What you should do: Reproduce every record precisely, leaving no line out.

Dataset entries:
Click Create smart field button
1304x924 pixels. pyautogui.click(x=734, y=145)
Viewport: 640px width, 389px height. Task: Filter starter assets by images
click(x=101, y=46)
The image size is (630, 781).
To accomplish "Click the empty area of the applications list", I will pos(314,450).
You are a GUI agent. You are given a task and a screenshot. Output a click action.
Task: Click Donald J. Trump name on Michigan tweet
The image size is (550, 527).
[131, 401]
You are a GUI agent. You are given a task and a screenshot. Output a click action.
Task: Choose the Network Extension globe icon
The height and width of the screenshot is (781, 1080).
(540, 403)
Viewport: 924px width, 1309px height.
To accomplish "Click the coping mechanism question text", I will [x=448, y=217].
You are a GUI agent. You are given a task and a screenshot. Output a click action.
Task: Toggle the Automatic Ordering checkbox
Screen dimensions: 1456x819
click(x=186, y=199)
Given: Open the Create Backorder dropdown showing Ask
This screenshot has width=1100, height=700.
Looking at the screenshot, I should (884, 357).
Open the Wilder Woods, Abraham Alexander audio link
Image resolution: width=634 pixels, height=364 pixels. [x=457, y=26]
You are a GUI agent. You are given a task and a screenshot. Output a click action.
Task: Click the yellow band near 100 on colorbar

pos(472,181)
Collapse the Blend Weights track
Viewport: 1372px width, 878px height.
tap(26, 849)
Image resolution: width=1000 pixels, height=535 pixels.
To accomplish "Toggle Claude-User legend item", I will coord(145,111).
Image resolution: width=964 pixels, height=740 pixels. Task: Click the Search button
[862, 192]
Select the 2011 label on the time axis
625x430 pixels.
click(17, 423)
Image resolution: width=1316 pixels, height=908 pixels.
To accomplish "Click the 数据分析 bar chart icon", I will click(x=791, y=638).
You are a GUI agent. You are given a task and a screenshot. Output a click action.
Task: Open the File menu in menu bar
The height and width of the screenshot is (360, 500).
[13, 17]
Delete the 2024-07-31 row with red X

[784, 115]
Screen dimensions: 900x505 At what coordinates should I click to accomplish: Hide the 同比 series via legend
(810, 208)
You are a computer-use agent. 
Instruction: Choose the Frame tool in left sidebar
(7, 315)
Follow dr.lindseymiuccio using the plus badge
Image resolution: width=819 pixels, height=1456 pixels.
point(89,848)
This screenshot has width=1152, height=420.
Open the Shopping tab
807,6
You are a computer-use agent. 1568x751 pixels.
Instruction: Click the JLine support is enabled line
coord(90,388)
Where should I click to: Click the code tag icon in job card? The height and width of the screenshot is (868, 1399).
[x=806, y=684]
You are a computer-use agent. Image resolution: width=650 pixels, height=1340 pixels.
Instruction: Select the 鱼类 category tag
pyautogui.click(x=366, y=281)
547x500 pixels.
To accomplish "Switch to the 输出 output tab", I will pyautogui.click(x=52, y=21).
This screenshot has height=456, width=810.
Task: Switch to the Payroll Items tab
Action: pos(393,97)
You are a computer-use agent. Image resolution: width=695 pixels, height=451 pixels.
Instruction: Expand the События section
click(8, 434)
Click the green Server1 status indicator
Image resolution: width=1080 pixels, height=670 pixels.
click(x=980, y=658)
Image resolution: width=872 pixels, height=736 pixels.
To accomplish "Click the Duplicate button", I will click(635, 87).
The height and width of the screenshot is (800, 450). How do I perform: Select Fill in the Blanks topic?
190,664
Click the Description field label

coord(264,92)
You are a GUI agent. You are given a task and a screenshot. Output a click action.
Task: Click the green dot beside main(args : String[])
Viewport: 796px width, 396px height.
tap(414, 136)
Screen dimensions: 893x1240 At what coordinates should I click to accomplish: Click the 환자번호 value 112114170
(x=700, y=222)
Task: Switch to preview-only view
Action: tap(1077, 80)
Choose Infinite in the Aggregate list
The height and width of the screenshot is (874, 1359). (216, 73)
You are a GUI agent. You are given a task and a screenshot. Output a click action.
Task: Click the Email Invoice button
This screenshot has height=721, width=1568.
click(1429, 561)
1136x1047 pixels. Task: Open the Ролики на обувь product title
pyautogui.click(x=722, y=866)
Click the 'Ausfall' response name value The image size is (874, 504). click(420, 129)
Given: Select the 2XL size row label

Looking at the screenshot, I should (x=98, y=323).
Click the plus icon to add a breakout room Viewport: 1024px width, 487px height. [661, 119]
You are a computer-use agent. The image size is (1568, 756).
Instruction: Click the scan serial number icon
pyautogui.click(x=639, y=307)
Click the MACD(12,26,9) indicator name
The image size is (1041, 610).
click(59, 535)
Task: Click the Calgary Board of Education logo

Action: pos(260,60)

Response to this exercise:
Click Create smart field button
1304x924 pixels. pyautogui.click(x=734, y=145)
Viewport: 640px width, 389px height. Task: Filter starter assets by images
click(x=101, y=46)
The image size is (630, 781).
To accomplish "Click the empty area of the applications list", I will pos(314,450).
You are a GUI agent. You are given a task and a screenshot. Output a click action.
Task: Click Donald J. Trump name on Michigan tweet
The image size is (550, 527).
[131, 401]
You are a GUI agent. You are given a task and a screenshot. Output a click action.
Task: Choose the Network Extension globe icon
The height and width of the screenshot is (781, 1080).
(540, 403)
Viewport: 924px width, 1309px height.
To accomplish "Click the coping mechanism question text", I will [x=448, y=217].
You are a GUI agent. You are given a task and a screenshot. Output a click action.
Task: Toggle the Automatic Ordering checkbox
Screen dimensions: 1456x819
click(x=186, y=199)
Given: Open the Create Backorder dropdown showing Ask
This screenshot has width=1100, height=700.
Looking at the screenshot, I should (884, 357).
Open the Wilder Woods, Abraham Alexander audio link
Image resolution: width=634 pixels, height=364 pixels. [x=457, y=26]
You are a GUI agent. You are given a task and a screenshot. Output a click action.
Task: Click the yellow band near 100 on colorbar

pos(472,181)
Collapse the Blend Weights track
Viewport: 1372px width, 878px height.
tap(26, 849)
Image resolution: width=1000 pixels, height=535 pixels.
To accomplish "Toggle Claude-User legend item", I will coord(145,111).
Image resolution: width=964 pixels, height=740 pixels. Task: Click the Search button
[862, 192]
Select the 2011 label on the time axis
625x430 pixels.
click(17, 423)
Image resolution: width=1316 pixels, height=908 pixels.
To accomplish "Click the 数据分析 bar chart icon", I will click(x=791, y=638).
You are a GUI agent. You are given a task and a screenshot. Output a click action.
Task: Open the File menu in menu bar
The height and width of the screenshot is (360, 500).
[13, 17]
Delete the 2024-07-31 row with red X

[784, 115]
Screen dimensions: 900x505 At what coordinates should I click to accomplish: Hide the 同比 series via legend
(810, 208)
You are a computer-use agent. 
Instruction: Choose the Frame tool in left sidebar
(7, 315)
Follow dr.lindseymiuccio using the plus badge
Image resolution: width=819 pixels, height=1456 pixels.
point(89,848)
This screenshot has width=1152, height=420.
Open the Shopping tab
807,6
You are a computer-use agent. 1568x751 pixels.
Instruction: Click the JLine support is enabled line
coord(90,388)
Where should I click to: Click the code tag icon in job card? The height and width of the screenshot is (868, 1399).
[x=806, y=684]
You are a computer-use agent. Image resolution: width=650 pixels, height=1340 pixels.
Instruction: Select the 鱼类 category tag
pyautogui.click(x=366, y=281)
547x500 pixels.
To accomplish "Switch to the 输出 output tab", I will pyautogui.click(x=52, y=21).
This screenshot has height=456, width=810.
Task: Switch to the Payroll Items tab
Action: pos(393,97)
You are a computer-use agent. Image resolution: width=695 pixels, height=451 pixels.
Instruction: Expand the События section
click(8, 434)
Click the green Server1 status indicator
Image resolution: width=1080 pixels, height=670 pixels.
click(x=980, y=658)
Image resolution: width=872 pixels, height=736 pixels.
To accomplish "Click the Duplicate button", I will click(635, 87).
The height and width of the screenshot is (800, 450). How do I perform: Select Fill in the Blanks topic?
190,664
Click the Description field label

coord(264,92)
You are a GUI agent. You are given a task and a screenshot. Output a click action.
Task: Click the green dot beside main(args : String[])
Viewport: 796px width, 396px height.
tap(414, 136)
Screen dimensions: 893x1240 At what coordinates should I click to accomplish: Click the 환자번호 value 112114170
(x=700, y=222)
Task: Switch to preview-only view
Action: tap(1077, 80)
Choose Infinite in the Aggregate list
The height and width of the screenshot is (874, 1359). (216, 73)
You are a GUI agent. You are given a task and a screenshot. Output a click action.
Task: Click the Email Invoice button
This screenshot has height=721, width=1568.
click(1429, 561)
1136x1047 pixels. Task: Open the Ролики на обувь product title
pyautogui.click(x=722, y=866)
Click the 'Ausfall' response name value The image size is (874, 504). click(420, 129)
Given: Select the 2XL size row label

Looking at the screenshot, I should (x=98, y=323).
Click the plus icon to add a breakout room Viewport: 1024px width, 487px height. [661, 119]
You are a computer-use agent. The image size is (1568, 756).
Instruction: Click the scan serial number icon
pyautogui.click(x=639, y=307)
Click the MACD(12,26,9) indicator name
The image size is (1041, 610).
click(59, 535)
Task: Click the Calgary Board of Education logo

Action: pos(260,60)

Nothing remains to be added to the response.